# Samsung Galaxy Tab



## Luke (Dec 17, 2009)

I hope this is the correct forum to post this to (I'm new to the boards).  I've looked at reviews on the Samsung Galaxy Tab from a google search, but the latest ones are from October.  This is a smaller iPad type of device, which can also function as an e-reader with apps from Amazon, etc.  It's an Android device, working on WiFi as well as 3G, with a month to month data plan.

I saw one at Costco the other day, and it looks like a nice device, about the size of a Kindle or Nook, and not as heavy as an iPad.  I was just wondering if anyone had any experience with it.  Thanks for any feedback.


----------



## The Hooded Claw (Oct 12, 2009)

I have no experience, but just today there is supposedly an announcement of a wifi version of the Tab.

The Consumer Electronics Show is going on now, and lots of new android tablets are supposed to be announced, I suspect you'll have more options in just a few days if you can hold off.


----------



## Tom_T (Jan 8, 2011)

Purchased my Tab first of December, it has almost replaced my laptop.

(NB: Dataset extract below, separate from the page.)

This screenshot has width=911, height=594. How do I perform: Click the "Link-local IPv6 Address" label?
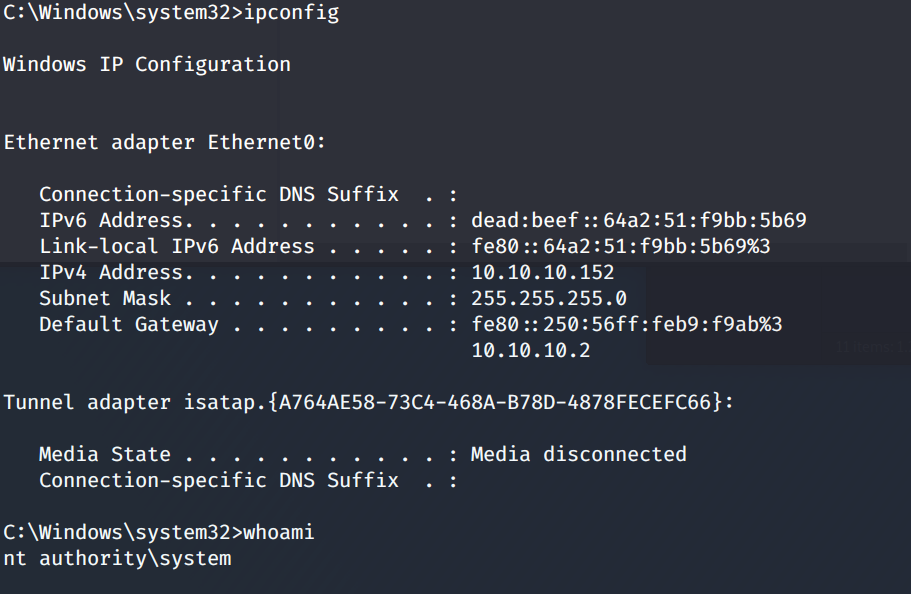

Went on a trip during the holidays with only the Tab and didn't miss a thing. Great product in my opinion.

Sent from my SGH-I987 using Tapatalk


----------



## davidhburton (Mar 11, 2010)

I use the iPad for work and we were looking at the Tab. I'm not impressed. Especially after all the apps I've seen for the iPad. At this point, to my knowledge, the Tab doesn't carry the Android Marketplace yet, so you won't get a good choice on apps until they upgrade the version of Android on it.  I also found the interface isn't as user-friendly, and I'm a techie. I had been holding out for an Android-based device for my own personal use, but since using the iPad, I'm pretty much sold on it now.


----------



## redshift1 (Jun 20, 2009)

Luke said:


> I hope this is the correct forum to post this to (I'm new to the boards). I've looked at reviews on the Samsung Galaxy Tab from a google search, but the latest ones are from October. This is a smaller iPad type of device, which can also function as an e-reader with apps from Amazon, etc. It's an Android device, working on WiFi as well as 3G, with a month to month data plan.
> 
> I saw one at Costco the other day, and it looks like a nice device, about the size of a Kindle or Nook, and not as heavy as an iPad. I was just wondering if anyone had any experience with it. Thanks for any feedback.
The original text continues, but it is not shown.